→ DESCRIPTION OF THE TASK: Beginning with the line that holds "The height and width of the screenshot is (868, 1389)." and ending with the last line below, please copy every line exactly, add nothing, and leave out the pictures.
== MATERIAL SUPPLIED
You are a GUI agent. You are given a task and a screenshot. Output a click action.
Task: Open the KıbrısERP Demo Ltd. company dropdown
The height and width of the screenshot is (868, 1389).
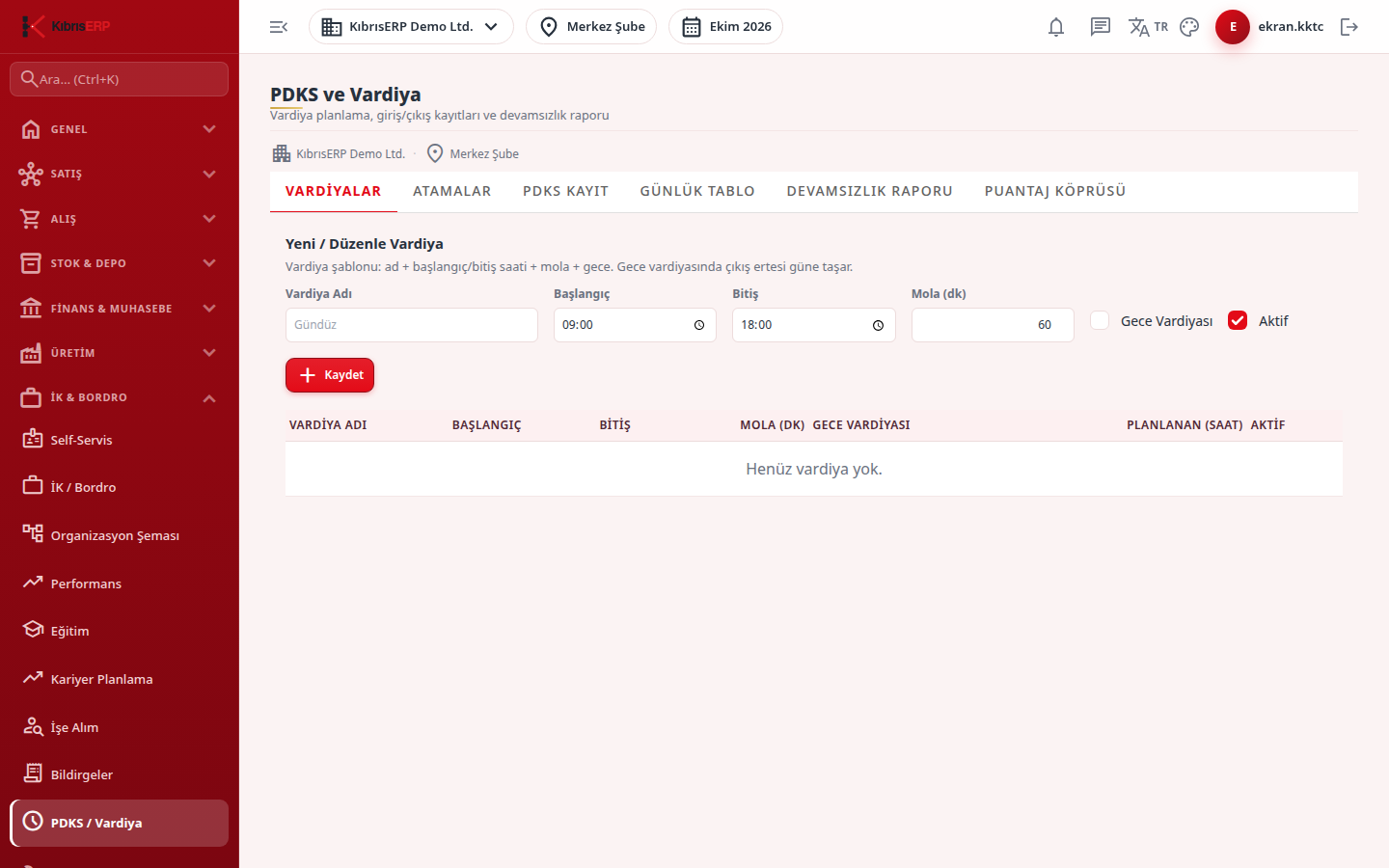tap(411, 27)
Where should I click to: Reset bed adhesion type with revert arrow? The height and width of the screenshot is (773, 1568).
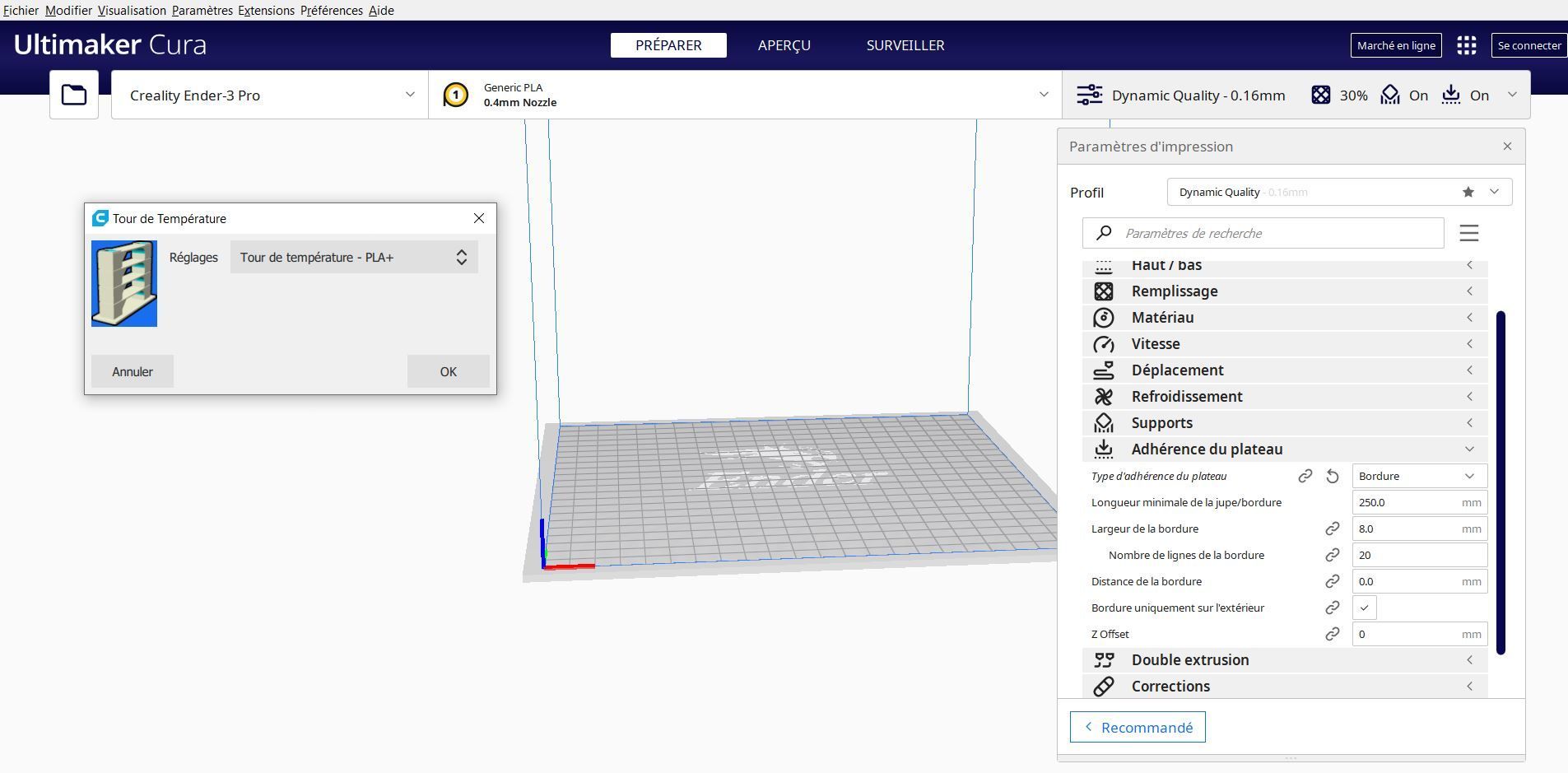(x=1333, y=476)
====
→ RESPONSE TO THIS EXERCISE:
The height and width of the screenshot is (868, 1389).
tap(411, 27)
Where should I click to: Reset bed adhesion type with revert arrow? The height and width of the screenshot is (773, 1568).
(x=1333, y=476)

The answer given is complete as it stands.